Monday, March 16, 2009

1848 and European Feminism


In the 1860s, according to Karen Offen, the "fissures in the crust of patriarchy" split open as the "molten lava of feminist protest against women's subordination" flowed outward. This volcanic change occurred despite the fact that during the 1850s "counterrevolutionary forces . . . brutally suppressed feminist activism in most societies" (European Feminisms, 109).

This raises questions about why "the woman question" was perceived as so dangerous to mid-century governments.

Offen also asserts that women's participation in and impact upon 1848 has been "incompletely understood." She states that one reason for this might be because "it seemed too disruptive to historians preoccupied by a male-centered political agenda" (Offen, 109). That is a very provocative statement. With which historiogoraphic tradition is Offen conversing? What is she suggesting about the history of 19th century politics?

Image: Delacroix, Liberty Leading the People, 1830 (from Web Gallery of Art)

Tuesday, March 10, 2009

The Politics of Women's Work: The Paris Garment Trades 1750-1915


This article delves into the dramatic industrial developments of the 19th century and their correlating effects on the changes in both the perception and the nature of woman's work. The first and possibly most important development discussed is the invention and introduction of the sewing machine into industrial France in 1829. Coffin argues that the sewing machine paved the way for new discussions about gender roles and, in the implicated woman's work involved in the garment industry. With the advent of industrialization, woman's work became a concretely defined and separate endeavor from man's work. With women drawn out of familial enterprise and into factories this distinction between male and female work became synonymous with the distinction between "work that was skilled and unskilled, craft and cheap, honorable and demeaning, productive and pathological." The introduction of the sewing machine initially caused anxiety among women workers that the mechanization of a formerly female responsibility would only further marginalize and displace women's work.

- - - -

Set task 1: Render this sentence from the passage on women's history in Spanish: "This raises questions about why "the woman question" was perceived as so dangerous to mid-century governments."
Set task 2: Transcribe the passage on women's history verbatim, starting at "This raises questions" and ending at "Gallery of Art)".
None of the lines that come after this passage are needed for anything here.

Dataset extract:
- - - -

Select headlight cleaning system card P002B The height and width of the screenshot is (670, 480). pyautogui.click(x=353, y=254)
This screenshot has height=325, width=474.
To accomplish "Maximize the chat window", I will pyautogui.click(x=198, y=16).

- - - -

Problem solution 1: Esto plantea preguntas sobre por qué «la cuestión de la mujer» se percibía como tan peligrosa para los gobiernos de mediados de siglo.

Problem solution 2:
This raises questions about why "the woman question" was perceived as so dangerous to mid-century governments.

Offen also asserts that women's participation in and impact upon 1848 has been "incompletely understood." She states that one reason for this might be because "it seemed too disruptive to historians preoccupied by a male-centered political agenda" (Offen, 109). That is a very provocative statement. With which historiogoraphic tradition is Offen conversing? What is she suggesting about the history of 19th century politics?

Image: Delacroix, Liberty Leading the People, 1830 (from Web Gallery of Art)